Since the cam is at rest angle, the catch 13 is in a resting state. In this process, as mentioned above, the weft path from the nozzle 7 to the nozzle side selvedge-S becomes longer, and the weft tension is about to increase rapidly, but the degree of bending of the gate tensor 20 and 21 is adjusted by balancing with the spring 11. and alleviate the increase in tension.

(8) After beating the reed and cutting the weft at the selvedge part, the rotary cam moves to O-D at the timing when the reed starts to retreat. The cam ball 17 is raised, the connecting slot 14 and the catch 13 are lowered, and the gate tensioner 20.21 is opened.

(4) A fluid jet is generated from the nozzle 7, the weft gripping passage 6 is opened, and the rotating cam moves to D-A while the next weft insertion is performed. Since the cam is at a static angle, the gate tensor is in an open state and weft insertion is completely performed without substantially contacting the weft.

The gate tensors 20, 21, rotating cam 12, and spring 11 are a type of tension buffering means, and the tension buffering means are not limited to those shown in the drawings, and any tension buffering means may be employed as long as it achieves the purpose of the present invention. obtain.

As described above, the present invention does not contact the weft during running, and the
This system uses a tension buffer to alleviate the sudden increase in weft tension during the weft thread wefting process, allowing accurate weft insertion without any resistance while the weft runs smoothly, and in addition, it is always uniform and under the appropriate tension. Since the weft yarn is driven in, there is no single fiber breakage or thread breakage, and it also has the effect of preventing cutting errors and loose ends.

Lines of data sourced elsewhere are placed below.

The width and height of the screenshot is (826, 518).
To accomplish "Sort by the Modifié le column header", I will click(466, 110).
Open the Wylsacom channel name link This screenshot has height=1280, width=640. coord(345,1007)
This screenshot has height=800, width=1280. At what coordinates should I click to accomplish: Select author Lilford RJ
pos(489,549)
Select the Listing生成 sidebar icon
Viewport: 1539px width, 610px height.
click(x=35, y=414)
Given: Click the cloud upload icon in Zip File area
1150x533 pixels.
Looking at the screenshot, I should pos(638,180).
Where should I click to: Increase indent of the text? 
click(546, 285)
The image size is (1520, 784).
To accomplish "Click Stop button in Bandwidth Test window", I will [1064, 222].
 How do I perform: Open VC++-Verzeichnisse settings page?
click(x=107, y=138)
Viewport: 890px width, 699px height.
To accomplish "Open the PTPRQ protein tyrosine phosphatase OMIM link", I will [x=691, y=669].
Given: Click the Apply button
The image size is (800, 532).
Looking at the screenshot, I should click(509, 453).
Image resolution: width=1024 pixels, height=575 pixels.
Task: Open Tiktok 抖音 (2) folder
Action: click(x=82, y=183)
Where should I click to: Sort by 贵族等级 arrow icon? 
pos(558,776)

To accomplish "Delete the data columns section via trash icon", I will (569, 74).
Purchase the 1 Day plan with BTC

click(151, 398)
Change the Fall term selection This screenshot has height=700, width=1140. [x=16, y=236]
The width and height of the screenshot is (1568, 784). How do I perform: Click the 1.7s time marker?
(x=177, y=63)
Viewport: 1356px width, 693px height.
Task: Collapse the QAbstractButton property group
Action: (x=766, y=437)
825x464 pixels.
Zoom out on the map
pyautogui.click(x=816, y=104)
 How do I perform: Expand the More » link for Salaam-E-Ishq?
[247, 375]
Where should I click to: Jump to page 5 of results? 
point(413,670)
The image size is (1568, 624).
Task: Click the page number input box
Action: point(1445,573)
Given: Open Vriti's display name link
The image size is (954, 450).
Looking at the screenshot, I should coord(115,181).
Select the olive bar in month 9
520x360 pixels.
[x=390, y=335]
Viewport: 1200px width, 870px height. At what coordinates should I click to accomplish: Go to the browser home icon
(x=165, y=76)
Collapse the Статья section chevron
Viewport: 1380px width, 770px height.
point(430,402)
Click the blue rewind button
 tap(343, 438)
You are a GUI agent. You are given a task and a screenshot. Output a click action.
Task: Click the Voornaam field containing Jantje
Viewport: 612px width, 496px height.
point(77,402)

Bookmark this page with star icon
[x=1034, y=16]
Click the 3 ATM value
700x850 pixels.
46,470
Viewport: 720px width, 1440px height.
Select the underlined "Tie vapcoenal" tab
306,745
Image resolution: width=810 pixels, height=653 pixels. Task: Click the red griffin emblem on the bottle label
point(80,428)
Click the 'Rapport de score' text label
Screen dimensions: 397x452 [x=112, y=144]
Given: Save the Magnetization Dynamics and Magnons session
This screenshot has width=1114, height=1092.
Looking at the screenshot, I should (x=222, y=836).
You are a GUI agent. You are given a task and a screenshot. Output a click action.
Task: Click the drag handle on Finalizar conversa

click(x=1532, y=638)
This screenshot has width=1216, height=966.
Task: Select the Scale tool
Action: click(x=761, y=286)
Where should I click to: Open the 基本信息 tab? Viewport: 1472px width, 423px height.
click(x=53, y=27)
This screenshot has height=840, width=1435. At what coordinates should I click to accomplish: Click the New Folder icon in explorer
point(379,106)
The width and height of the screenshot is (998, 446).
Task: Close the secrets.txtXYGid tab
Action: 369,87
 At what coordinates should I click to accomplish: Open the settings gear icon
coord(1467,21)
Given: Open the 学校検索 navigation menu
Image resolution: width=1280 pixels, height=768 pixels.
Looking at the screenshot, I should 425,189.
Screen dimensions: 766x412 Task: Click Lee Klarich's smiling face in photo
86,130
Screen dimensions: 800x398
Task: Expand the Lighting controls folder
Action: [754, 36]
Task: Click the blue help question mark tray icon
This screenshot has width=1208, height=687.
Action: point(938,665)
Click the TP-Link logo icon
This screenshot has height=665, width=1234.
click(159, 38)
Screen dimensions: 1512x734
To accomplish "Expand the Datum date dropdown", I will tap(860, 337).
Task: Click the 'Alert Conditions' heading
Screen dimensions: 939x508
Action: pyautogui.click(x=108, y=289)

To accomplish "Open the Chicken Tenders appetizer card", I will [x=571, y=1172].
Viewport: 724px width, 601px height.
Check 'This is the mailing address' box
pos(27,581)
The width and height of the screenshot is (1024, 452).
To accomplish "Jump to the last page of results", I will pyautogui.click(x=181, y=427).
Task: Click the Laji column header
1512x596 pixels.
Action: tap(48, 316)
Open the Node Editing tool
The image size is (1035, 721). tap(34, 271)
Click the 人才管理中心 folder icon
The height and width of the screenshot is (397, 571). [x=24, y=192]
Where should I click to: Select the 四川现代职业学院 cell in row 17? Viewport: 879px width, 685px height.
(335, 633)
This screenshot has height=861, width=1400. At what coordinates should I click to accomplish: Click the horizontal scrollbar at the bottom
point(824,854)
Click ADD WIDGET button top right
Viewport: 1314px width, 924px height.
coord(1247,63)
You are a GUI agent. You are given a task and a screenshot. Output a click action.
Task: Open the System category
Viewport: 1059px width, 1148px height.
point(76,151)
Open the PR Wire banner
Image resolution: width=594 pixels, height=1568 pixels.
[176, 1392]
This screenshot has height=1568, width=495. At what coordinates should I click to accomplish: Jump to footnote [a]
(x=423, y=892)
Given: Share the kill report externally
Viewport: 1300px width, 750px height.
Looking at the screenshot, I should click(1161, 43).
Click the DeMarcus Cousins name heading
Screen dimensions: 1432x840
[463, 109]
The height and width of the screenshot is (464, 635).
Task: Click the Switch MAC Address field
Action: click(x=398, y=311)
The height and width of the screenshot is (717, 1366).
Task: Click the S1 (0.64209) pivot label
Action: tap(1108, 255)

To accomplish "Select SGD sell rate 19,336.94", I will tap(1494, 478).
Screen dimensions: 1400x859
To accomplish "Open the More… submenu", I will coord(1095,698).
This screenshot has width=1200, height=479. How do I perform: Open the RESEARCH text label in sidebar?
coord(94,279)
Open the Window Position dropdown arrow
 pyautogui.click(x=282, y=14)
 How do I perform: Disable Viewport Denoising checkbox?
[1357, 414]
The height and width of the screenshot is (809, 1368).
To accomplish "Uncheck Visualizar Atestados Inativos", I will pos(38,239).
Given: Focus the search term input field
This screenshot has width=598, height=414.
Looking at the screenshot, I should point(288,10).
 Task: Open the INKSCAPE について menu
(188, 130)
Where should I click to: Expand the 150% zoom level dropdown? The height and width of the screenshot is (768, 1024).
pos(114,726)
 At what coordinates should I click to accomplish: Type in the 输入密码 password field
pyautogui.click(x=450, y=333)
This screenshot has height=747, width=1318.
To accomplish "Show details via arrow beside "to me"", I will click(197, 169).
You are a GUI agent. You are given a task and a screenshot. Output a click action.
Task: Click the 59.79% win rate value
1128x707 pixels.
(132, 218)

[Brief explanation of drawings]

FIG. 1 is a schematic diagram of a conventional fluid jet loom, FIG. 2 is a schematic perspective view showing an embodiment of a weft tension buffer device in a fluid jet loom according to the present invention, and FIG. This is an example of a rotating cam used in the device of the present invention. A...Tension loosening of gate tensor set @tf means 1...Weft thread 6...Gripper 7...Fluid injection nozzle 8...Red thread 9...Fake 20, 21...Gate tenser 111...Spring 12...Rotation Cam 13...Latch 14...Connecting slots 15, 16...Shipping bar 17...Cam ball 18...Spring 19...Shaft patent applicant Tei Toyobo Co., Ltd. 1 Figure

Claims (1)

[Claims] In a weft inserting device for a fluid jet loom, which is composed of a weft length measuring section, a weft gripper, and a fluid jet nozzle, a tension buffer means is provided behind the weft gripper and the fluid jet nozzle, and the tension buffer means The inside is open and does not substantially contact the weft, and after finishing, the weft is brought into contact with the weft, and the weft is pulled back and bent. Then, during the beating process, it passes from the weft gripper to the fluid injection nozzle, and then passes through the nozzle side edge end. 1. A weft tension buffering device for a fluid jet loom, comprising means for adjusting the degree of bending of the weft yarn in accordance with a change in tension of the weft yarn on a path leading to the weft.